Reduce the number of running processes: The fan noise is due to the temperature of the CPU. If you have several, or even just one really hungry process, your fan is going to turn like a mad.

If you don't guess what's eating your process power: check with top or htop on the command line, these tools will list first the most hungry processes. (check the CPU% numbers)

In critical situtation, where my computer is choking, I might even use kill, or killall so as to stop these culprit processes.

Becareful though to know what the processes are all about. If you don't understand their name... Get some info first. Do this often, and with time you will have a better vision of what going on.

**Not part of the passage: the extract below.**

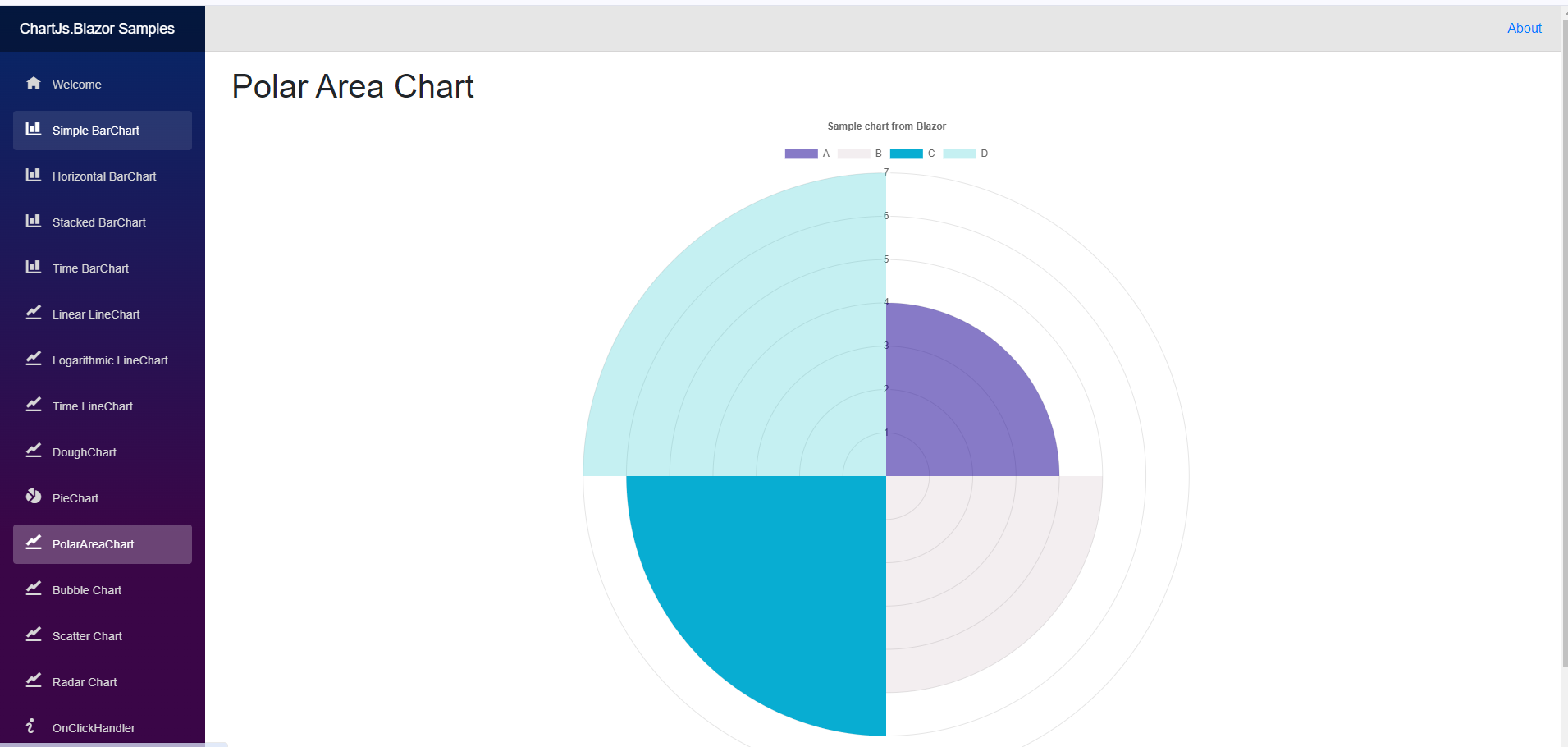This screenshot has width=1568, height=747.
Task: Navigate to Time LineChart sample
Action: (92, 406)
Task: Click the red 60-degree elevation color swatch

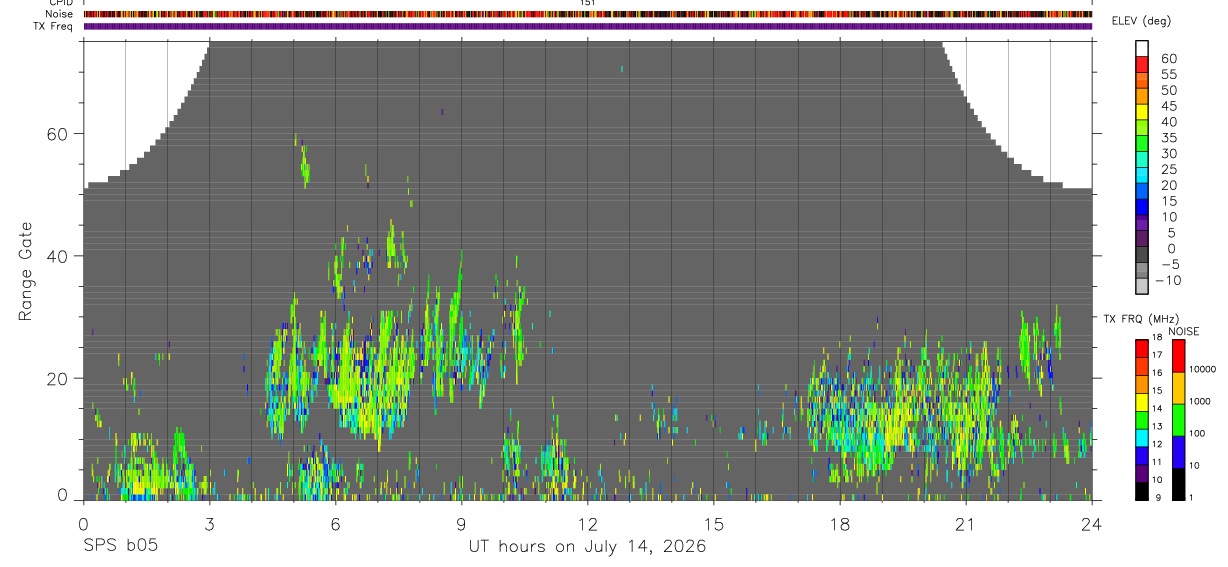Action: pos(1142,65)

On Ubuntu also, I was used to removing the graphical effects from the GUI. That reduced power consumption VERY MUCH. You might even consider using alternative window managers that will consume less energy: think fluxbox, xmonad, awesome. There are tons of them. But that needs you to learn much more, and change your habits. (I advise you also to think of it in the long term, this way you can fit your linux closer to what you want, and feel like at home on your computer)

You can dim the light of your screen: I use xbacklight, and set screen luminosity to something like 5 or 10%. Even 3% could be sufficient in dim/shady environment. 20% and 30% can usually be ok for my daily needs, if I'm not too close from a window or external light.

In meeting, if you only need to takes notes: log off, kill the xserver, and use only vim (or your terminal text editor of choice: nano, emacs, kakoune) in the tty.

So as to switch to the tty, press ctrl alt + F1-F6 (there are six of them). Ctrl alt F7 will switch you back to the screen reserved for xserver, in case it is running. (You have to restart it if you have killed it when you decided to work only in the tty).

These trics work the same so as to prolong the battery time, if you are short on power. In the train for example, I might very well switch to the tty only, if I only need to work on text notes, or code.